Recently, some efforts have also been pursed towards incorporating QKD into existing fiber optical networks and integrating the components of a QKD system on a chip. It has been shown that CV QKD is robust to the noise photons from the classical signals and can coexist with classical signals of realistic intensity in the same fiber.[87,88] The on-chip system has the advantages of scalability, low-power, small size, and flexibility. In this direction, a proof-of-principle Si photonic chip including some of the functionalities of CV QKD has been demonstrated recently.[89]
To improve the performance of the QKD protocol, efforts towards combining both the advantages of discrete-variable and CV QKD protocol have begun to be pursued. Recently, the notion of high-dimensional QKD based on the continuous-variable degree of freedom of an entangled photon was proposed to achieve high photon information efficiency and long transmission distance simultaneously.[90,91] More precisely, the key information carriers exploit the position-momentum or the time-energy entangled photon pairs.

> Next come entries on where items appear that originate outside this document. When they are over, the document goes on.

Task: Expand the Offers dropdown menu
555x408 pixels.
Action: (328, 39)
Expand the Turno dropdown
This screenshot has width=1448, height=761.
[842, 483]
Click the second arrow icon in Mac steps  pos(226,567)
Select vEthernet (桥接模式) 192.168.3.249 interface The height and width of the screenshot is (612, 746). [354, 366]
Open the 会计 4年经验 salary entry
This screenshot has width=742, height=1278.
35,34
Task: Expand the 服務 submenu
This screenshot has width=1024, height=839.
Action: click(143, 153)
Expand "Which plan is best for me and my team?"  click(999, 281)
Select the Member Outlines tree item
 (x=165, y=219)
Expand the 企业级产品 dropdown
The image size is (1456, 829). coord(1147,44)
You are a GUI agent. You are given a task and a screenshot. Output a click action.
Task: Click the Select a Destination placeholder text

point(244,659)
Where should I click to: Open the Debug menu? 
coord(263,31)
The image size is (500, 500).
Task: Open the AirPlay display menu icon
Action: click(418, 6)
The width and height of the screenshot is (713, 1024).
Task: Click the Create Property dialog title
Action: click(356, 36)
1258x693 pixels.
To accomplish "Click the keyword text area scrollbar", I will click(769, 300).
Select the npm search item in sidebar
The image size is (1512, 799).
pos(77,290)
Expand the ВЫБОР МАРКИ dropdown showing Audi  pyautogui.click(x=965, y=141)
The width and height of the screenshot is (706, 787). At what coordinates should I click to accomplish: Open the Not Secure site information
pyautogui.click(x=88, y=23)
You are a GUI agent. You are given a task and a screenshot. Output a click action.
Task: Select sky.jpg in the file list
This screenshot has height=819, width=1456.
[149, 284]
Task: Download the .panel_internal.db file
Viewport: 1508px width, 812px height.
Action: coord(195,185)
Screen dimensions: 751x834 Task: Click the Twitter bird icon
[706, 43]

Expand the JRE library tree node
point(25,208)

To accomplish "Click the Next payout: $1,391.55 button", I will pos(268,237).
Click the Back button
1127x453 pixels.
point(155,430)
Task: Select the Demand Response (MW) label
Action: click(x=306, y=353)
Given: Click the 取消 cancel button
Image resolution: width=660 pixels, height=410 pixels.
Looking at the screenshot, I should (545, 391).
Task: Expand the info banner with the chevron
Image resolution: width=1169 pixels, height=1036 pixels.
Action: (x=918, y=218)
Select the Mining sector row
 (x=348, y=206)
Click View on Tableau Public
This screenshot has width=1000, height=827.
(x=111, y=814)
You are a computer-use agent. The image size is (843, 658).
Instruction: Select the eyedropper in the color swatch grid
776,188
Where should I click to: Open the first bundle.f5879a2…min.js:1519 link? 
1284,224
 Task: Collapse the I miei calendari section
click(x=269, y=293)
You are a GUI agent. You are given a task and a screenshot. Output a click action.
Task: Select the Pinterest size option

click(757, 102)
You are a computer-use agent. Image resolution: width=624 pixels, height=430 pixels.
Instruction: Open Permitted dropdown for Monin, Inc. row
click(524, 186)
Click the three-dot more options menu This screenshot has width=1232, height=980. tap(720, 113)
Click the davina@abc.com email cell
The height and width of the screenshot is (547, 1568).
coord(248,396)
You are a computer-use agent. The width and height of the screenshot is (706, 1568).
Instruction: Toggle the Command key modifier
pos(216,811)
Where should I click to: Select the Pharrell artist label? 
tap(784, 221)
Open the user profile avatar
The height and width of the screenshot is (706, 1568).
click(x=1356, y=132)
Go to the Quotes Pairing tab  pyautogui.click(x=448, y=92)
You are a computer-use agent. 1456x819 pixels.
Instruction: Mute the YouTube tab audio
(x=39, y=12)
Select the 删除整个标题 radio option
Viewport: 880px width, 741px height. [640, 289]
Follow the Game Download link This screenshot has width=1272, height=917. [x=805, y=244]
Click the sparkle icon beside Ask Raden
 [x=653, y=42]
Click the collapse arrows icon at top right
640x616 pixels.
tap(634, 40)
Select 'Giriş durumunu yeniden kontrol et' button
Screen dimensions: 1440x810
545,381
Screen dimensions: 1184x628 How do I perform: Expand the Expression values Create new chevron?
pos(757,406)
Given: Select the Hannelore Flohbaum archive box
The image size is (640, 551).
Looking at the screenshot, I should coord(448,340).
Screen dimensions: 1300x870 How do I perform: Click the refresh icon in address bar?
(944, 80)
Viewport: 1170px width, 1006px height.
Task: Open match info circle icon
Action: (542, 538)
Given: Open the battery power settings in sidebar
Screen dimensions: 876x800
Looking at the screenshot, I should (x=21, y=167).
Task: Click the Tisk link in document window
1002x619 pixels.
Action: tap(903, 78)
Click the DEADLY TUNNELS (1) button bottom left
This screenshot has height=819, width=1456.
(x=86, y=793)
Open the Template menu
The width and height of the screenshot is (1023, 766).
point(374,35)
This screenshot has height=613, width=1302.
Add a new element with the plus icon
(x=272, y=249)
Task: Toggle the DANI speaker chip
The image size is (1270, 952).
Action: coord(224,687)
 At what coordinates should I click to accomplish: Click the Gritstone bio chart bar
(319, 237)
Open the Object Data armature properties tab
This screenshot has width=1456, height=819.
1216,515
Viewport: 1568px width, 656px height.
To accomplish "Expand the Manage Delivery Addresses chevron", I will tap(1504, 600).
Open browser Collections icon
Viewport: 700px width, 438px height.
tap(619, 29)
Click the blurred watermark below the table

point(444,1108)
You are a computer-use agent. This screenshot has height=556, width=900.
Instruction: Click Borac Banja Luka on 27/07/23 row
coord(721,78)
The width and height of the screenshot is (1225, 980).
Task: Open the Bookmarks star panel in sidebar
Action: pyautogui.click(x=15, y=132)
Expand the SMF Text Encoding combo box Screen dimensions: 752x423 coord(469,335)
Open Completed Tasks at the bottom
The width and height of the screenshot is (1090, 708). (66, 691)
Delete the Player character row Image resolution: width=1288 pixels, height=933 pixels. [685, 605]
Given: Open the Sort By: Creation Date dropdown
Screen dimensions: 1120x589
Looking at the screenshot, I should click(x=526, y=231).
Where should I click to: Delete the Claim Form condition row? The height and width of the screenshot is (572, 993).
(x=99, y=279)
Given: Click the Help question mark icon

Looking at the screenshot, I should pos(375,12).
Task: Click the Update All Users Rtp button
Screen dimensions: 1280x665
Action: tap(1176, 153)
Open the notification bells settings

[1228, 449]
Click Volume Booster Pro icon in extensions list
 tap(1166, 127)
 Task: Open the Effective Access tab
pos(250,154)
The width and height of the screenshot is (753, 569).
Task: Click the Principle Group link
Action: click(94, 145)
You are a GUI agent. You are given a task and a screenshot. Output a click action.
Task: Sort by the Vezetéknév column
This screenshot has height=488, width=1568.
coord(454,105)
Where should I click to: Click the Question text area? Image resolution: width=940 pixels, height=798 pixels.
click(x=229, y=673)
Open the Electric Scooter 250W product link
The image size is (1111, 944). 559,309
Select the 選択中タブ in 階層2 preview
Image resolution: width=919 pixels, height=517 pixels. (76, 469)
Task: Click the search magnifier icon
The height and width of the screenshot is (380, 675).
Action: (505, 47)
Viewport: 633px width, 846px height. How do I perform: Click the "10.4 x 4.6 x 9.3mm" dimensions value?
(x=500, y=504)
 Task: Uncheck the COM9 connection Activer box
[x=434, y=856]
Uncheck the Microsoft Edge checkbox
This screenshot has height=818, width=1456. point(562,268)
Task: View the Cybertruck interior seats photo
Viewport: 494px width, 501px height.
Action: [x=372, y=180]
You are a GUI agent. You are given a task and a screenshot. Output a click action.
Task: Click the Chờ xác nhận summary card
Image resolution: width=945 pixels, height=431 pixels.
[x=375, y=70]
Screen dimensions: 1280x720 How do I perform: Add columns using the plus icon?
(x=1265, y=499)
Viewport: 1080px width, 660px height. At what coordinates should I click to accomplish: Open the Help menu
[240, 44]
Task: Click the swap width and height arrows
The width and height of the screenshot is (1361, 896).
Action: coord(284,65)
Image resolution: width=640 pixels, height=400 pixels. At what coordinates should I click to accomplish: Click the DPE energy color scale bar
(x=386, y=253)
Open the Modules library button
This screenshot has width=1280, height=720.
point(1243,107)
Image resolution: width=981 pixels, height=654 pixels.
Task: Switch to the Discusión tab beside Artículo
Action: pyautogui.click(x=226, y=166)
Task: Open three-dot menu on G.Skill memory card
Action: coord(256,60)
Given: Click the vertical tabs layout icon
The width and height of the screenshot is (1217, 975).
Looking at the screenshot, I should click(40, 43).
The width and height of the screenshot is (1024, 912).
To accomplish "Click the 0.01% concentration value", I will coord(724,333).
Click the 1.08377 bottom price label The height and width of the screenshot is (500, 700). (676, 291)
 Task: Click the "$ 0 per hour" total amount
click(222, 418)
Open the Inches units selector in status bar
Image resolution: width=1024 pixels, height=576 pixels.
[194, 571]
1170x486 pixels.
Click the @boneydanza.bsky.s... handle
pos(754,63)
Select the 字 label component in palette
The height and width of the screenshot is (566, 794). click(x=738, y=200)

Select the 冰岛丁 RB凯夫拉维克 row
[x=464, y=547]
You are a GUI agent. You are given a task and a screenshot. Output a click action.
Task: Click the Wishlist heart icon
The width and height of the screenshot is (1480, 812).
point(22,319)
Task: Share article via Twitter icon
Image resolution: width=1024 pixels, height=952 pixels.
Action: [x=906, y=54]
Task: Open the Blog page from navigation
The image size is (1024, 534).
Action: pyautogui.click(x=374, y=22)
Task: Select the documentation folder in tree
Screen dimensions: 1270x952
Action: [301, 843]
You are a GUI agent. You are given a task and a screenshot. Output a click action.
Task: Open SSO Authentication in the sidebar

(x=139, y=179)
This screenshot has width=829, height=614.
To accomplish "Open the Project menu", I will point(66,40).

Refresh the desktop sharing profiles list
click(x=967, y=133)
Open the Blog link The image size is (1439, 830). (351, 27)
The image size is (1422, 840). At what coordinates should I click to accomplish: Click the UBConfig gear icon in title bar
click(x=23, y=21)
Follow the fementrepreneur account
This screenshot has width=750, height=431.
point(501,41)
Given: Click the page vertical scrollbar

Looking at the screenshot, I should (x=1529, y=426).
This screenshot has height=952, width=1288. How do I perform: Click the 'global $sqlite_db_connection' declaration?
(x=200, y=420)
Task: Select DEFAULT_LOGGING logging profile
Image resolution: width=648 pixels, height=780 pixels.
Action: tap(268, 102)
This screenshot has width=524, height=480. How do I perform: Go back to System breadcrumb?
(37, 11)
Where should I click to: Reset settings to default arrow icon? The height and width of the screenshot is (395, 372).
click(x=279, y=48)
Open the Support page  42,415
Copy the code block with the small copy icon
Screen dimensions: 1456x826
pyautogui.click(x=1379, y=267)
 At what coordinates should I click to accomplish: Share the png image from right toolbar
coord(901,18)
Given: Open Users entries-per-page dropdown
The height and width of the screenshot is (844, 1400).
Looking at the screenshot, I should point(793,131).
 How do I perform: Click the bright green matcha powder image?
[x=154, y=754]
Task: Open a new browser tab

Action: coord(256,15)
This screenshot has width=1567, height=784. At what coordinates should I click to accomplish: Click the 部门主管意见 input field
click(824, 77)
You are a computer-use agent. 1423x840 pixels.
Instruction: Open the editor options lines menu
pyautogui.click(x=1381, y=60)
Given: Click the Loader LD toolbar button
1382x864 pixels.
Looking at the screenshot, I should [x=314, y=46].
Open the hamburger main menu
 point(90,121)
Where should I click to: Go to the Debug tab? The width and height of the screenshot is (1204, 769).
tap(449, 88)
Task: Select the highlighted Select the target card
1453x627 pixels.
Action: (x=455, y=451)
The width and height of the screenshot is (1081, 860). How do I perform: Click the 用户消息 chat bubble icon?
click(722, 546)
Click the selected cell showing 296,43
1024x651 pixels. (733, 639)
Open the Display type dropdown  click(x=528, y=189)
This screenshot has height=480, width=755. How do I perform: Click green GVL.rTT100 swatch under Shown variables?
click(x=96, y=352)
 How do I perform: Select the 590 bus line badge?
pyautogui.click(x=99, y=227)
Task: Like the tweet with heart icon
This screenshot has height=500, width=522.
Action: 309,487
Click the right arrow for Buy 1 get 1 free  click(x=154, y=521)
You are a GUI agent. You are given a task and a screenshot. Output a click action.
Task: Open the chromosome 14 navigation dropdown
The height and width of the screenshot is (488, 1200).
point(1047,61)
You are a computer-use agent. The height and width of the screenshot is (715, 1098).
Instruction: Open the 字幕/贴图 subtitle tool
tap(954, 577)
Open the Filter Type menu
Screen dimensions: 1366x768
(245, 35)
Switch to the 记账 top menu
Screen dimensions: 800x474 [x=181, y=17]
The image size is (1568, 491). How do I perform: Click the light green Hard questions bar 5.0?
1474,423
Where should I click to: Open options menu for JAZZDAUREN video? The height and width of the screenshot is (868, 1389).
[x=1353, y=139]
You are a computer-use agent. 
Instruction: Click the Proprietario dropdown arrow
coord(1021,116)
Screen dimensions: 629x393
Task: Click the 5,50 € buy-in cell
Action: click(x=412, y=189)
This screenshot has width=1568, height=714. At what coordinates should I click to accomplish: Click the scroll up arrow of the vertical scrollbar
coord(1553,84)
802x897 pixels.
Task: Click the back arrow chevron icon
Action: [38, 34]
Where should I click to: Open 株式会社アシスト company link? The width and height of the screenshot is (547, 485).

In the past few decades, the QKD based on continuous variable of the light field has made great progress. Nevertheless, there are still some challenges that need to be resolved for its wide applications. The majority of current CV QKD protocols employ the single mode fiber as the quantum channel, it is expected that the free-space CV QKD which has the potential of building a secure link between mobile objects will attract a great deal of attention in the coming years. New kinds of protocols which own superior performance and relatively low technical complexity are anticipated also. With the fast development of QKD together with advances of other branches of quantum cryptography such as quantum digital signatures, quantum secret sharing, quantum coin flipping, etc., we believe that the quantum communication network will become part of our everyday life in the near future.